Despite all that, the Lebanese are doing their best to serve the needs of their Syrian neighbors. We met a number of highly committed and dedicated Lebanese men and women who were spending large amounts of time to care for the refugees amongst them. We saw multiple NGOs (non-governmental organizations) at work in the country, providing family planning assistance, health care, education, vocational training, and more. 

Our team started calling these Lebanese folks we met, our “heroes.” They are doing their best to serve where they are needed. They are Christian — Maronite, Catholic, Orthodox, and Protestant. They are Muslim — Sunni and Shiite. They are Druze, atheist, Buddhist, and agnostic.

I sense that what unites them is a shared sense of vulnerability. In other words, the Lebanese people are intimately acquainted with suffering. They know what it is like to be displaced.

The Lebanese have vivid memories of two major disasters — the civil war of 1975-1990, and the Israel bombing of 2006. Both events displaced large numbers of Lebanese people, destroyed infrastructure, and destabilized civil society.
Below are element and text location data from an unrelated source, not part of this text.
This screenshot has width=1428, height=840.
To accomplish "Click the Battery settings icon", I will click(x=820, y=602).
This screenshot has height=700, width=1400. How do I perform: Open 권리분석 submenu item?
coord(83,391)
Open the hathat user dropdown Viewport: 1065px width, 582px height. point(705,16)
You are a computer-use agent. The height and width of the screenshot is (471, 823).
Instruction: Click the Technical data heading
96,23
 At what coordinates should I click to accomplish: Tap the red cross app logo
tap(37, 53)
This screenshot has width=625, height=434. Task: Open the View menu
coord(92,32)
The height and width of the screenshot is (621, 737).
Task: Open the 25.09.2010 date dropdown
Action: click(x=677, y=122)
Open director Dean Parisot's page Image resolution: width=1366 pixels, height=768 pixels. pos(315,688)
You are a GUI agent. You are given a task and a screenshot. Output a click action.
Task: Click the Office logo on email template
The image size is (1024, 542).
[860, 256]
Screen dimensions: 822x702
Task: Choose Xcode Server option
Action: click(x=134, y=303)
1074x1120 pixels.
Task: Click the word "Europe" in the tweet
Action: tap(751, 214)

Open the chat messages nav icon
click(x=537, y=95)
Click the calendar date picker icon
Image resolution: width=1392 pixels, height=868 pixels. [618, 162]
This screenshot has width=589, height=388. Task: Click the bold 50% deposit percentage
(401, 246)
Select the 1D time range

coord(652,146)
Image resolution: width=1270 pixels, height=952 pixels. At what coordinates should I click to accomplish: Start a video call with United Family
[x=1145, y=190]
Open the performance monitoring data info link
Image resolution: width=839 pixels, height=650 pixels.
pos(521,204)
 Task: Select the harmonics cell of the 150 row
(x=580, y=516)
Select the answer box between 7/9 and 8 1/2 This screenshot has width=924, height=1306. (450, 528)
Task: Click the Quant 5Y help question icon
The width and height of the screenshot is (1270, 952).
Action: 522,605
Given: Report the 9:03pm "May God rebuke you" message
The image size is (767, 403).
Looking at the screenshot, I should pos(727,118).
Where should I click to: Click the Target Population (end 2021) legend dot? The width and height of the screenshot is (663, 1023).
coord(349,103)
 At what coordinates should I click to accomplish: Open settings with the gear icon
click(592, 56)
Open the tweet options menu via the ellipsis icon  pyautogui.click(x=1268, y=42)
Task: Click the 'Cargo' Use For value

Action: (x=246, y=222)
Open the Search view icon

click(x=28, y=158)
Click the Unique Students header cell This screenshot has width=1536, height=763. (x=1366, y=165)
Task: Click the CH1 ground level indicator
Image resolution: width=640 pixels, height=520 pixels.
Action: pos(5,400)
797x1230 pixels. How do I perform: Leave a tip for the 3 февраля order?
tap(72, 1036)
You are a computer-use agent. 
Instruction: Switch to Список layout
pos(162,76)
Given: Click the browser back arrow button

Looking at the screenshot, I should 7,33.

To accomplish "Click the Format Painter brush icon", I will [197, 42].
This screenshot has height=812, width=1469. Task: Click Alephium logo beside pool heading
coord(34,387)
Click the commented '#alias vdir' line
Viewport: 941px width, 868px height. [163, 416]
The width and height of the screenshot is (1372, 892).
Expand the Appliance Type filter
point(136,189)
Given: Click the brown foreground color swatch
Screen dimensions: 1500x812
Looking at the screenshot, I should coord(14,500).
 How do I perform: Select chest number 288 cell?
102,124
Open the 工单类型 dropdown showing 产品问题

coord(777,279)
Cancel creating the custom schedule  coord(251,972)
But the people of Lebanon received generous help from other peoples, survived the conflict, drew together, and forged a path forward for a hopeful future. There are lots of challenges still, to be sure, but the point is that the Lebanese know what it is like to be in need. They know what it’s like to have to rely on aid, on the kindness of others.

So when the Syrian people are in need, the Lebanese have resolved to receive them with open arms. They share, not only a common border, but a common future.

The same kind of logic is at work in the Torah. Time and time again, God’s law demands that the Israelites care for the alien and stranger. This is not an abstract rule; it is rooted in empathy. “You shall love the alien as yourself, for you were aliens in the land of Egypt" (Lev. 19:34).

The Israelites are to welcome the stranger in need because they have known what it is like to be a stranger in need.

And now let’s turn the spotlight on our own nation. Shouldn’t this country of immigrants, this motley collection of persecuted and battered refugees, which has found refuge in these amber waves of grain and purple mountains’ majesty, also open its doors to those who are now persecuted and battered? We share a common story of suffering and hope, a narrative of displacement and rebirth.

Why are we afraid of those who should remind us of ourselves? Why is the Statue of Liberty so dark these days?